La progresiva incorporación de profesionales racializados a otras áreas más allá de la interpretación asegura, por consiguiente, que ya no se incurran en los ridículos de antes. La maquinaria Disney es un ejemplo sintomático del cambio de paradigma o, mejor dicho, de reconversión de poder blando: en las inmediaciones de la Segunda Guerra Mundial había sido empleada por EEUU para acercarse a Latinoamérica —el resultado: Saludos amigos y Los tres caballeros—, y ahora busca encajar en entornos migrantes y mercados vecinos a través de elaboradas operaciones comerciales del cariz de Coco y Encanto: aquí el cliché, con respecto al Día de Muertos mexicano y el realismo mágico colombiano, se disfraza de parque temático para toda la familia.

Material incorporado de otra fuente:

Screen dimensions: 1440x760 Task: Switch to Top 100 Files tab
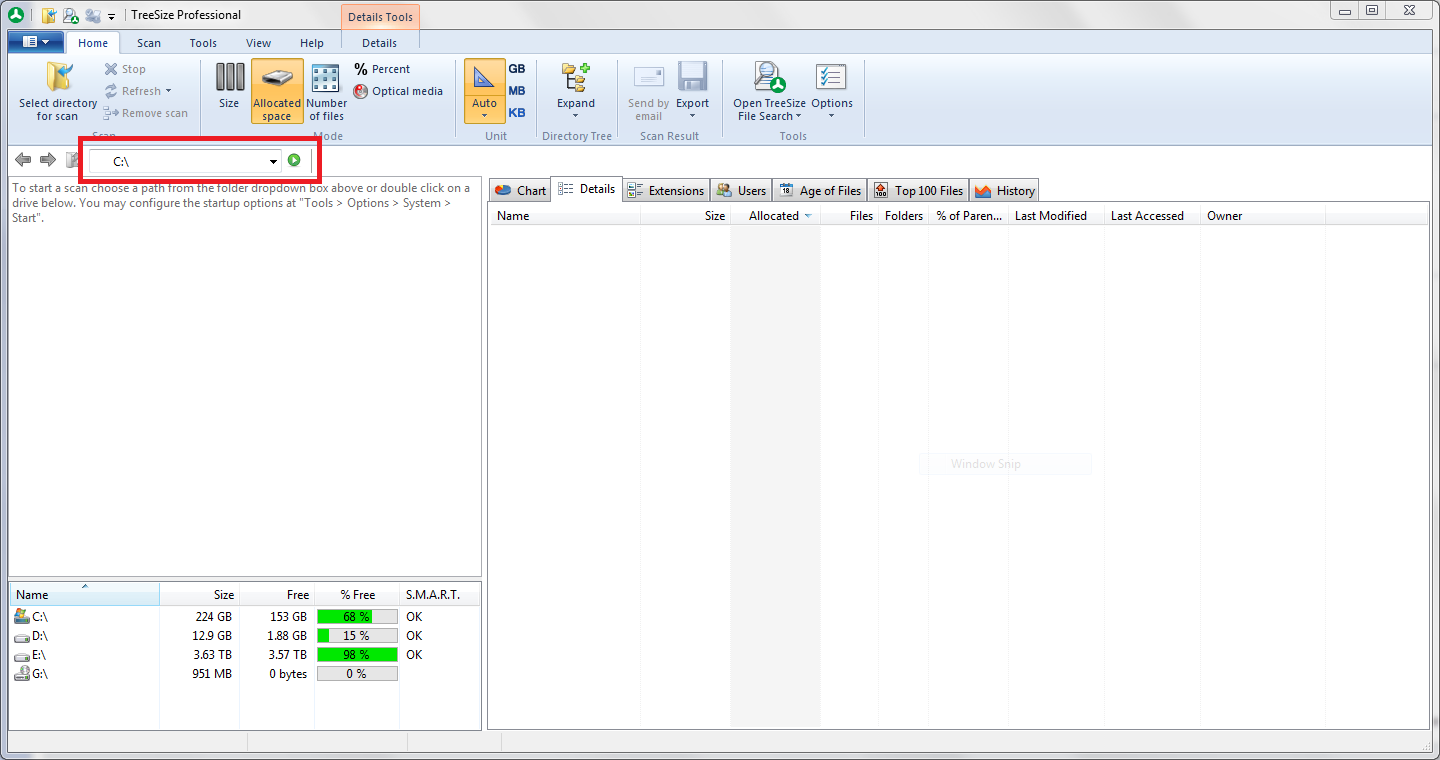[918, 190]
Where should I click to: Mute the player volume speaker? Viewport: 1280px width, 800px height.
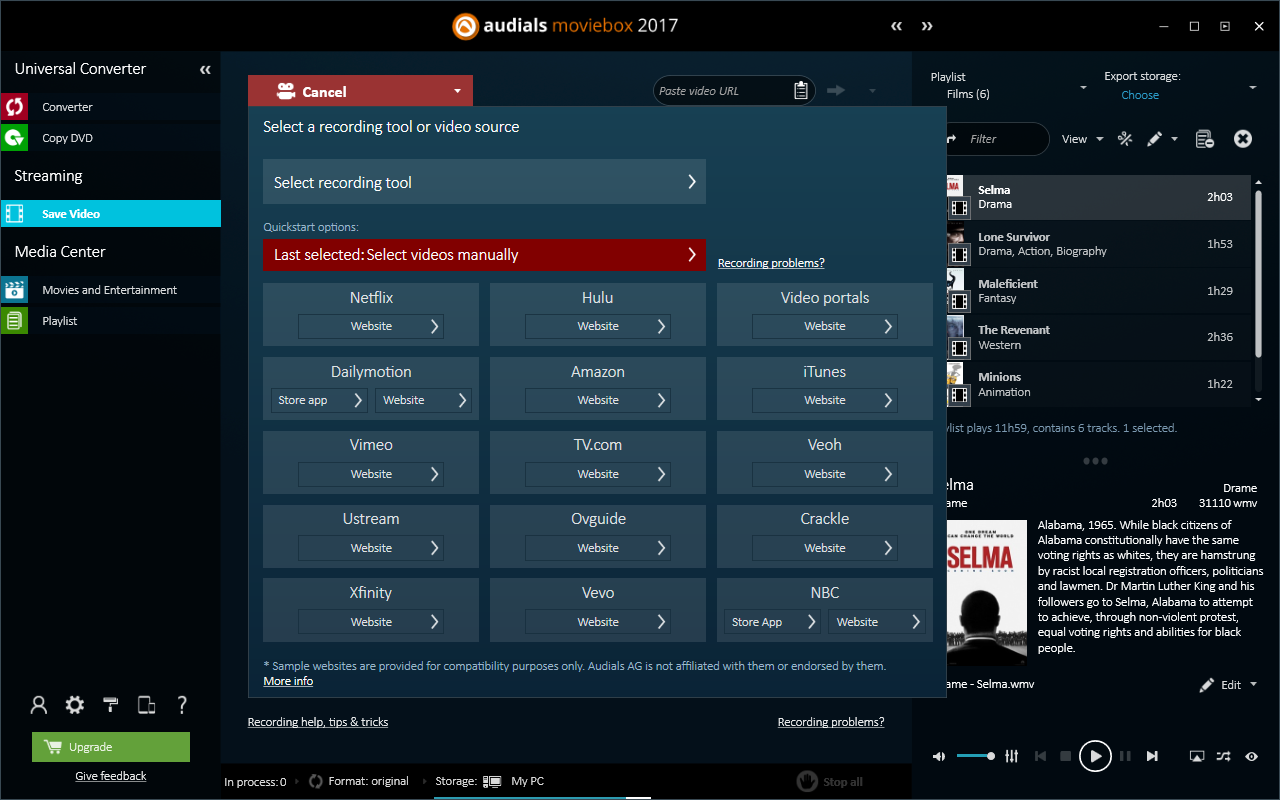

Es la cara más amable de una otredad persistente, que en otros rincones de la industria no deja de seguir enfatizando la parte más facilona y servil a una idea (cada vez menos creíble) de Hollywood como enclave democrático. Nos referimos a esa insistencia en hablar de la violencia del narcotráfico, de la que participaron en su día Breaking Bad y Narcos y ahora participa Emilia Pérez. Una insistencia que tristemente acaba siendo hegemónica, y conduce a lugares tan chocantes como la conversación que desató el año pasado Tótem, un espléndido film mexicano dirigido por Lila Avilés. Pese a centrarse por entero en el drama cotidiano de una familia, fue muy habitual la sorpresa por que en todo el metraje no apareciera un solo narcotraficante.

Incluso los fans más apasionados de Emilia Pérez no pueden disimular su perplejidad ante el hecho de que, cuando se proyectó en el pasado Festival de Cannes, la película ganara un premio conjunto para sus cuatro actrices protagonistas. Pues esto implicaba el reconocimiento de Selena Gómez y los aplausos a un trabajo, en fin, cuestionable. Al actor Eugenio Derbez le encanta la película, de hecho, pero no pudo menos que señalarlo porque, en Emilia Pérez, “se nota que no sabe lo que está diciendo y es incapaz de darle matices a la interpretación”. El español no es su idioma materno, y en el film de Jacques Audiard da la impresión de haberse aprendido el guion de forma fonética.